The one considered here is modest in scale, measuring around seventeen by eighteen metres across its interior, but it occupies its elevated position with a certain quiet purposefulness, offering open views to both the north and south across the surrounding countryside.
A rath, as this type of monument is known, is a roughly circular enclosure defined by an earthen bank and, typically, an outer ditch called a fosse. They were built predominantly during the early medieval period, between roughly the fifth and twelfth centuries, and served as enclosed farmsteads for families of some local standing. This example at Knocknaraha is defined by a round-topped earthen bank about 3.3 metres wide, still standing to an external height of between 0.7 and 1.1 metres, though the interior has subsided so that its inner face rises only about 0.25 metres above the enclosed ground. There is no visible fosse here. A gap of around two metres on the eastern side may represent the original entrance, which was the most common orientation for rath entrances across Ireland. The monument was already considered significant enough to be marked on Ordnance Survey maps of both 1840 and 1916, depicted with the hachure markings that cartographers used to indicate earthworks and raised ground features.
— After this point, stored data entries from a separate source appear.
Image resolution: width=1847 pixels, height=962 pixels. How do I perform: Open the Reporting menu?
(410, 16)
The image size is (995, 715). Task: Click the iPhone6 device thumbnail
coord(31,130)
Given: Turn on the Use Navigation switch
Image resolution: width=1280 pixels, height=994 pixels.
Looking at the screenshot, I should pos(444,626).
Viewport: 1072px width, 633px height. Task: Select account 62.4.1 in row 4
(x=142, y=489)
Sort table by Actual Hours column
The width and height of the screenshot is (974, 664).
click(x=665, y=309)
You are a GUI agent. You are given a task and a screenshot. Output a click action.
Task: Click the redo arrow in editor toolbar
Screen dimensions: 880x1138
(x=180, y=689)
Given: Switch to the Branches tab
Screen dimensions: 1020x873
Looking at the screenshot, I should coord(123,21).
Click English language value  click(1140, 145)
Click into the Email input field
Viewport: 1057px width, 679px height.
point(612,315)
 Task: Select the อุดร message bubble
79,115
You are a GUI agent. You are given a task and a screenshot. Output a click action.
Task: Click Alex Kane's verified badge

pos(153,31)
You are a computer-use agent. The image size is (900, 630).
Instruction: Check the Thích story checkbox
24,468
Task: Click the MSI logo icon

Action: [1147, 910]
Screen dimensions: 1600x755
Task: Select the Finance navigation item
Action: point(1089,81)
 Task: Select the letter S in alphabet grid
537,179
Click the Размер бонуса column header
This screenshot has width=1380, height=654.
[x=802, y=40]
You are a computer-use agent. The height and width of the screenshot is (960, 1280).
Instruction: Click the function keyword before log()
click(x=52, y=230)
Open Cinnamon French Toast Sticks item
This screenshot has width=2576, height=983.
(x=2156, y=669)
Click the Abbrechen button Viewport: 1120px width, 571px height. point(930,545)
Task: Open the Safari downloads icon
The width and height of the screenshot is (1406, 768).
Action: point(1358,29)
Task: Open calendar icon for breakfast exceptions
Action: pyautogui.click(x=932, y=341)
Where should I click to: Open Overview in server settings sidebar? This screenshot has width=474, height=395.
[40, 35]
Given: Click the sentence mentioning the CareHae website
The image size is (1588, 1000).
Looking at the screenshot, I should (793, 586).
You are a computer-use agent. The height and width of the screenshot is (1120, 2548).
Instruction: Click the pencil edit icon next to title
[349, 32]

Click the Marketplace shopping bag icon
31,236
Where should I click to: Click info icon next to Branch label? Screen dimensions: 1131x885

Today the interior is rough going, undulating gently downward to the south and thickly covered in rushes, with no visible features remaining inside the bank. The eastern stretch of the bank is overgrown. Despite its worn condition, the rath reads clearly enough from the outside, and the proximity of the second ringfort to the east adds an additional layer of interest for anyone with an eye for the density of early medieval settlement that survives, in various states, across the Clare landscape.